Russia-India intellectual property agreement on the cards - Rospatent head
Russia and India will sign an intellectual property rights protection agreement later in the year, Grigory Ivliev, head of the Russian Federal Service for Intellectual Property (Rospatent), told RIR in an interview in New Delhi on April 7.
“Russia and India have already prepared a proposed agreement in the intellectual property which is likely to be signed in the autumn,” Ivliev said. “Moreover, India wants to make an agreement on access to the digital library of the traditional knowledge, which has information about Yoga, Ayurveda and other fields of knowledge that India is looking to spread.”
Russia has worked with 62 countries in the area of intellectual property, Ivliev said, adding that this kind of cooperation has to be extended to India, given the traditionally strong ties between the countries.
India was playing a very important role in the development of intellectual property, the Rospatent head said, adding that the country was registering over 40,000 new patents every year.
Bilateral and multilateral tie-ups
Cooperation in this area will be both in the bilateral and multilateral arena, the Rospatent chief said. Ivliev was in the Indian capital for the meeting of the patent-governing authorities of the BRICS countries.
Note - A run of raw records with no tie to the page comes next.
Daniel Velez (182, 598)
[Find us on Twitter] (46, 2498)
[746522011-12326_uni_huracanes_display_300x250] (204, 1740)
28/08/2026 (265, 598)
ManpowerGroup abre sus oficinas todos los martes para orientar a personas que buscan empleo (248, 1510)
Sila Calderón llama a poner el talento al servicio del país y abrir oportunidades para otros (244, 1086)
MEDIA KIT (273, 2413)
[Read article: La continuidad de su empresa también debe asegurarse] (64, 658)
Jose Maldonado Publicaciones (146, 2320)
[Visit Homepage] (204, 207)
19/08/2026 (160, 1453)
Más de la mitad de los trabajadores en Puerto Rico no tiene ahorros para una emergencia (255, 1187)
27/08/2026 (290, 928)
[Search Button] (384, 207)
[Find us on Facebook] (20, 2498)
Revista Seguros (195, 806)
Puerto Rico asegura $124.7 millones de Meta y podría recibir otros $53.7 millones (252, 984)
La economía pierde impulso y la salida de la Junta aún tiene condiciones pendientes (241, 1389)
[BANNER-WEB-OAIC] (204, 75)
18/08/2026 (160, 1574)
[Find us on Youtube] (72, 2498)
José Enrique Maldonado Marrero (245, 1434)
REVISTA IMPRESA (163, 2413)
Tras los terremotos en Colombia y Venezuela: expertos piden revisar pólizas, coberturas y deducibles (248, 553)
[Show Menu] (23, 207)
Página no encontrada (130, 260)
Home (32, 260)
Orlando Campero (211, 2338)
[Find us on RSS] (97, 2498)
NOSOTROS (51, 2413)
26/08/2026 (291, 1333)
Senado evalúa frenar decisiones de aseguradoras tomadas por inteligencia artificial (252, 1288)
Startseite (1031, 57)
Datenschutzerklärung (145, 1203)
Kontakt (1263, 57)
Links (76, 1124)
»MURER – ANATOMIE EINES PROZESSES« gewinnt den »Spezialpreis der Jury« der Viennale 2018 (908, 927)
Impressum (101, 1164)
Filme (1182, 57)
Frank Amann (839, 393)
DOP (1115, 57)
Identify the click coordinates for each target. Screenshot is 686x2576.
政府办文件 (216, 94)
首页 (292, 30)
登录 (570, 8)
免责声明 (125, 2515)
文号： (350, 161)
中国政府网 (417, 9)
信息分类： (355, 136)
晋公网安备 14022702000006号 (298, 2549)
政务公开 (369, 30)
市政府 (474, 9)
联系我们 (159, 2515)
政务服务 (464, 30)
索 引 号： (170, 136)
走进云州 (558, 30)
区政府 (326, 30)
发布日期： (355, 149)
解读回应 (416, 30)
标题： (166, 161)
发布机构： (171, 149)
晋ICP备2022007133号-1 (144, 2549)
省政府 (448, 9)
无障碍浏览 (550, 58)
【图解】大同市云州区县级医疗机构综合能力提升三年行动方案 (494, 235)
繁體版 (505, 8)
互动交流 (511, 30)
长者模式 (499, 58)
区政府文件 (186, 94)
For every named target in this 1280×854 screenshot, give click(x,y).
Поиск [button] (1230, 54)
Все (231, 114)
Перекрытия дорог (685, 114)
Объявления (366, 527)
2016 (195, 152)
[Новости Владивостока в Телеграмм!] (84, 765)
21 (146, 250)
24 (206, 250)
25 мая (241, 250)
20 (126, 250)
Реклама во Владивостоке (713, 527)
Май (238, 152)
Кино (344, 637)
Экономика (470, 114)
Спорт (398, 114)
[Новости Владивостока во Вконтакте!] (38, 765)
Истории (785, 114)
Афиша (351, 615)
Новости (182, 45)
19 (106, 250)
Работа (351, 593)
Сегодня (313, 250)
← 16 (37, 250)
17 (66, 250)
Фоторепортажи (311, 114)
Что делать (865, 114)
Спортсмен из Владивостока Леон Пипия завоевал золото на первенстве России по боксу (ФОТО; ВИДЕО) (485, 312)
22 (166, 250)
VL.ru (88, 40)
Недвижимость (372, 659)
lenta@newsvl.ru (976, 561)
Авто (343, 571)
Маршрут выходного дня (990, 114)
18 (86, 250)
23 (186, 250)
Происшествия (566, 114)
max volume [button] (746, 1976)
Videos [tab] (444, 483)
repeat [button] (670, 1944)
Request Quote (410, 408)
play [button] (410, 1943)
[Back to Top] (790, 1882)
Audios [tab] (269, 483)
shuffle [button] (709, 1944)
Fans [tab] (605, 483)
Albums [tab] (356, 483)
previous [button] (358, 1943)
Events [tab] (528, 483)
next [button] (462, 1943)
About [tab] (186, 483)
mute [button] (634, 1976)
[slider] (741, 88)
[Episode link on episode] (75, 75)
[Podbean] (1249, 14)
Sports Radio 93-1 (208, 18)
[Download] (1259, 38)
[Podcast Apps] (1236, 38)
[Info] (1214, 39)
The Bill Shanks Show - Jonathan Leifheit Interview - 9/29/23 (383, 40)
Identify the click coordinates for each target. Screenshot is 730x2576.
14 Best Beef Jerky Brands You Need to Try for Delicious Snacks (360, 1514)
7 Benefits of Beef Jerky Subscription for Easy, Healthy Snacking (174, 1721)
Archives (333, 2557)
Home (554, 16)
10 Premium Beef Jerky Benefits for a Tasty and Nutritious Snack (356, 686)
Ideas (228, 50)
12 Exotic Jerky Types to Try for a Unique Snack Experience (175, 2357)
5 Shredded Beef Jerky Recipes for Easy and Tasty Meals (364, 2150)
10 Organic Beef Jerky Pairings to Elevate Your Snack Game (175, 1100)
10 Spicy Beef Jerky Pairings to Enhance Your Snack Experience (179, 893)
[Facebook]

“A training programme of a group of intellectual property experts from BRICS countries took place in Nagpur in February. This programme was organized by Russian specialists with the help of Indian colleagues,” Ivliev told RIR. “In our opinion, it was a very successful form of work. So, BRICS is launching systematic cooperation in the development of intellectual propert.”
Ivliev said that each of the five BRICS countries took up a particular responsibility in this systematic cooperation. Russia is responsible for the training of the staff, while India is in charge of developing programmes and strategizing, he added.
A leadership role for BRICS
Ivliev called on the BRICS countries to take a leadership role in intellectual property. “During the meeting in New Delhi, Russia offered online courses in English for training of a wide range of people,” he said. “Our State Academy of Intellectual Property provides this service too now. We also see the interest of our Indian colleagues.”
When asked about whether Russia was concerned over Western allegations of large-scale piracy in China and India, the Rospatent chief said the situation had drastically changed over the last few years.
“Annually 40,000 intellectual patents are registered in India. New Delhi took obligations to protect intellectual property,” Ivliev said. “Of course, there are copyright violations among private companies in India, but not at the official level. India and BRICS will also fight against piracy”
New Delhi has been concerned over the misuse of the patent process by Western and even Japanese companies. An American firm tried in vain to register a patent for basmati rice, while a Japanese company tried to patent the word curry.